The oncological disorders segment is anticipated to account for a major market share during the forecast period, owing to the rising number of key market players engaged in developing treatments for different types of cancer. High number of pipeline products in clinical and preclinical stages is expected to fuel market growth.
Based on vector type, the gene therapy market is divided into retroviral vector, herpes virus vector, adeno virus vector, adeno-associated virus vector, lentiviral vector, and others.

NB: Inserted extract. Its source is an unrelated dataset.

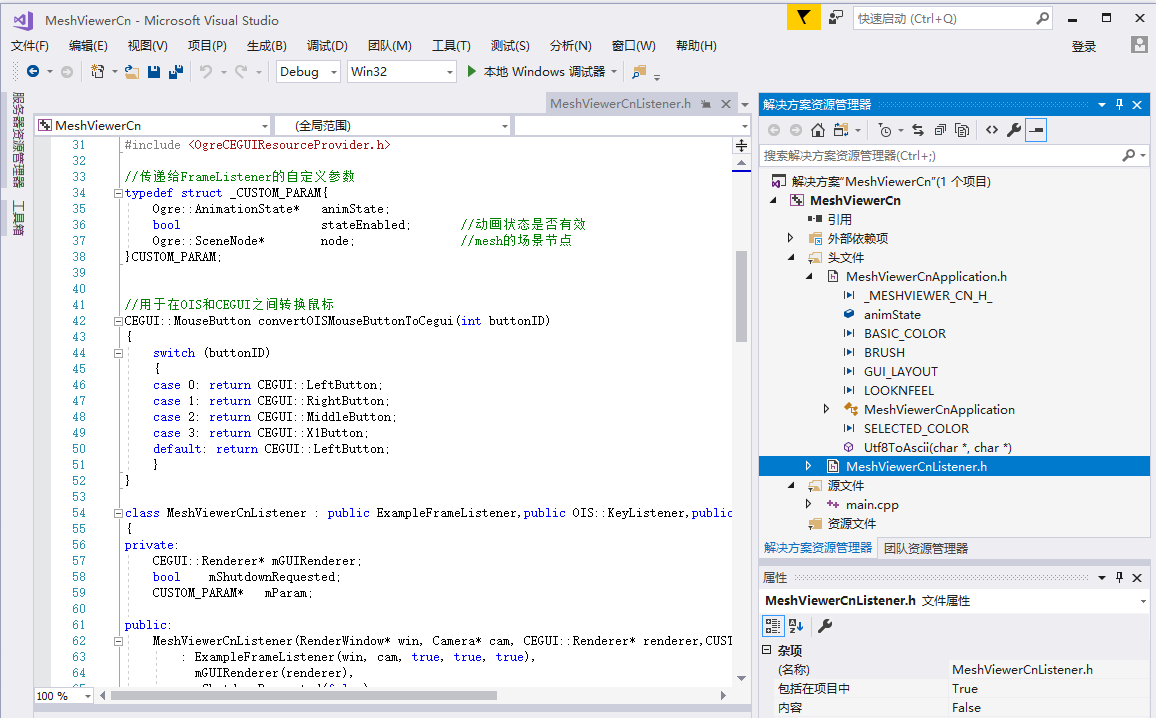Click the View Code icon in Solution Explorer
Image resolution: width=1156 pixels, height=718 pixels.
[x=991, y=130]
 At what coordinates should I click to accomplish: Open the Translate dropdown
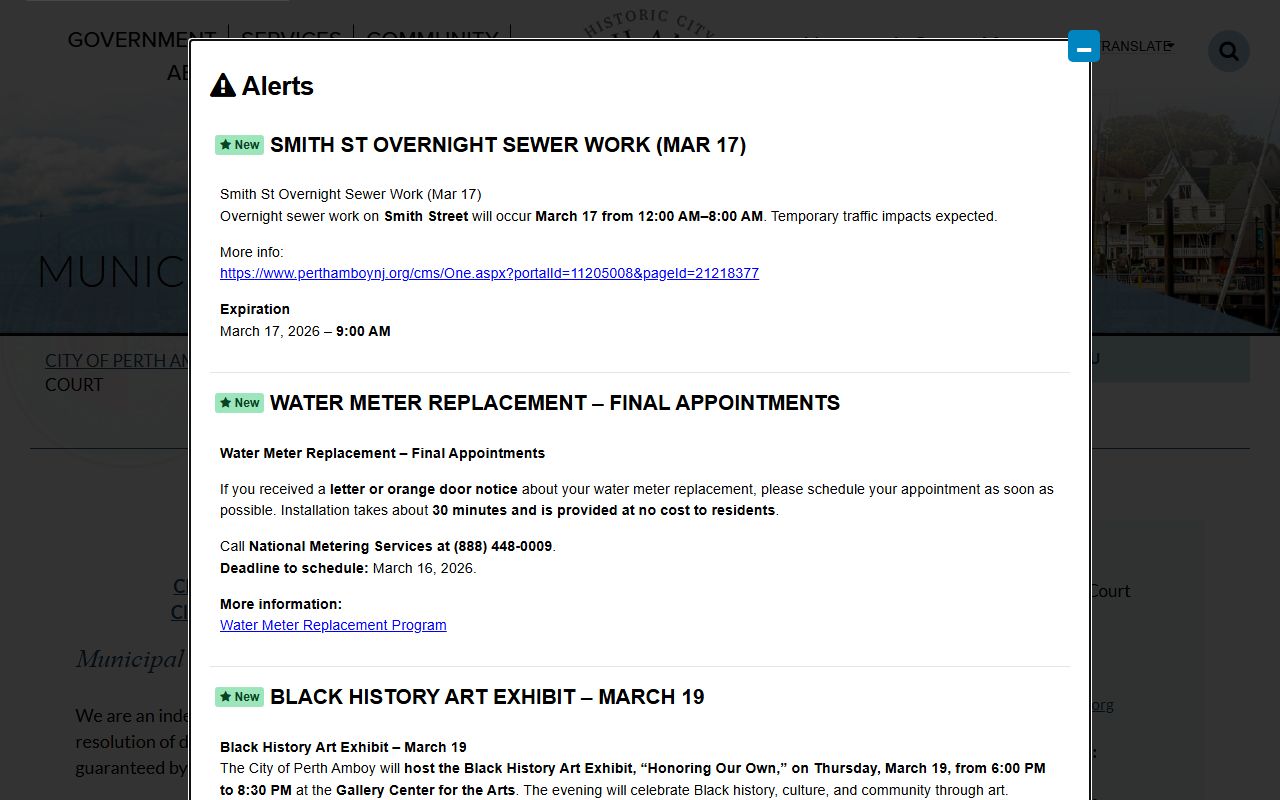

The retroviral vector segment is expected to hold a significant share of the market in the coming years, as retrovirus is easy to isolate and it is easy to incorporate DNA into the virus. A large number of clinical trials are taking place using retrovirus. Retrovirus is able to convert two copies of single-stranded RNA to double stranded DNA that can be integrated into the host cell chromosomes.
The adeno-associated virus vector segment accounts for a significant market share in the coming years, due to the rising application in clinical trials. Adeno-associated viruses show high efficiency in delivering genes to a specific region. The usage of adeno-associated virus vectors in clinical trials related to the progress of ocular and orthopedic gene therapy treatment witnessed great efficiency.
On the basis of therapy type, the global market is bifurcated into ex vivo therapy and in vivo therapy. The ex vivo therapy segment is anticipated to expand at a substantial CAGR during the forecast period. Ex vivo therapy is the harvesting of cells from the patient in a laboratory. These cells are then genetically modified and amplified in number, then the transduced cells are returned to the patient.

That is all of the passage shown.